» **DATASET EXTRACT**
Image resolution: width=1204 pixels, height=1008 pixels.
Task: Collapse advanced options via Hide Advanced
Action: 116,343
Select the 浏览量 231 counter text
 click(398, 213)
---
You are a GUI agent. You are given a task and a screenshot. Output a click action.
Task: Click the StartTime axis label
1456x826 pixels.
* * *
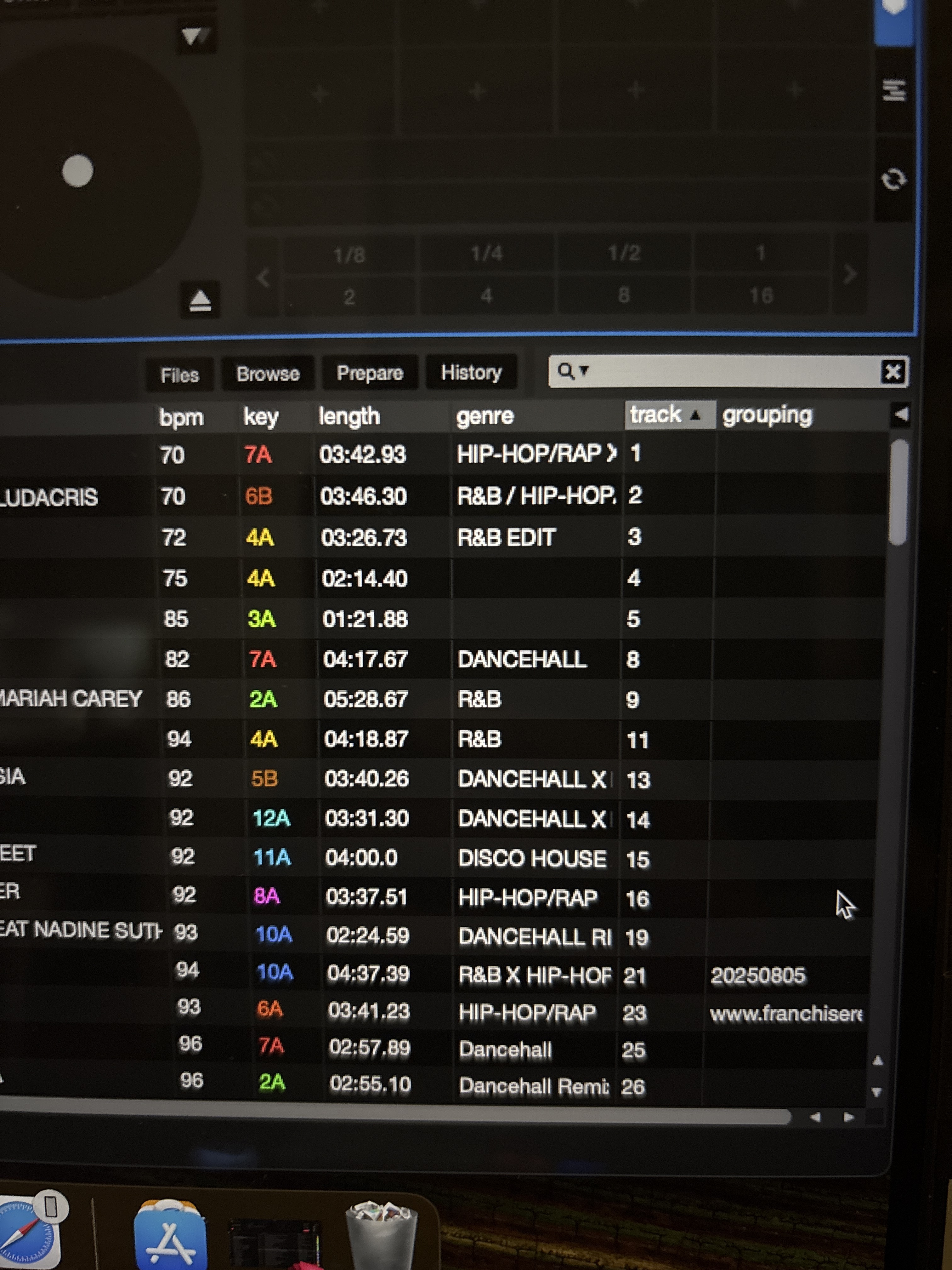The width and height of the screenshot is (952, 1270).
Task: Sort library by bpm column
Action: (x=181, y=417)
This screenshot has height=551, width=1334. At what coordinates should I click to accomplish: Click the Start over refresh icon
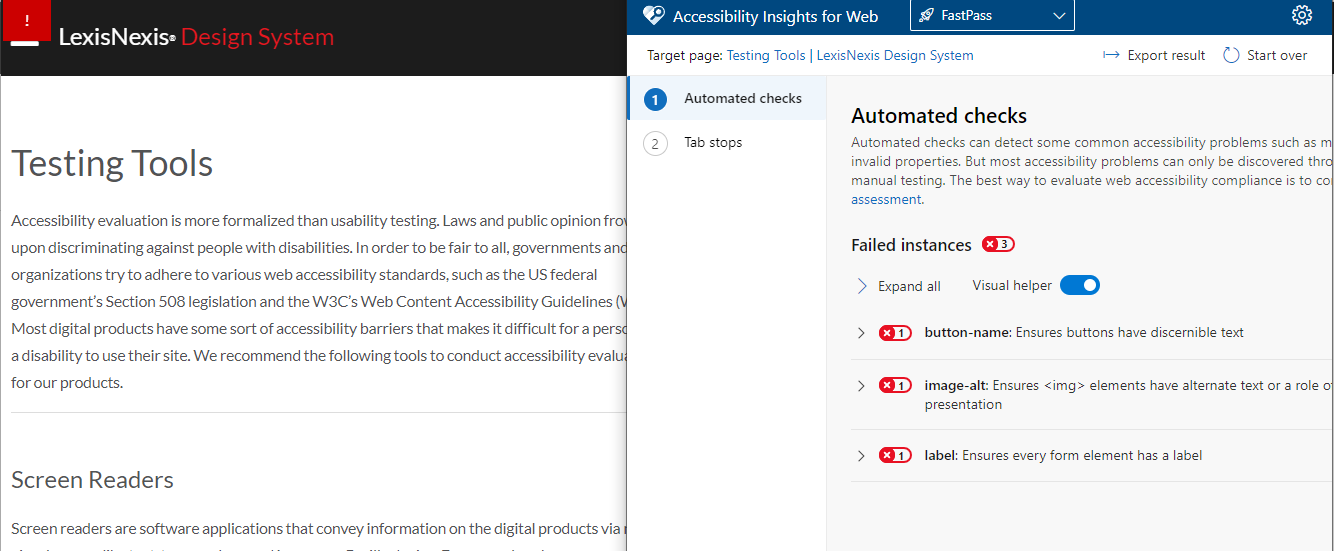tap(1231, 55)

» **YOUR INSTRUCTIONS**
Render the part of the records that opens with the line containing "This screenshot has" and closes with the line containing "tap(1231, 55)" as a numbered list, leaving out blank lines and pictures.

» **RESULT OF THIS TASK**
1. This screenshot has height=551, width=1334. At what coordinates should I click to accomplish: Click the Start over refresh icon
2. tap(1231, 55)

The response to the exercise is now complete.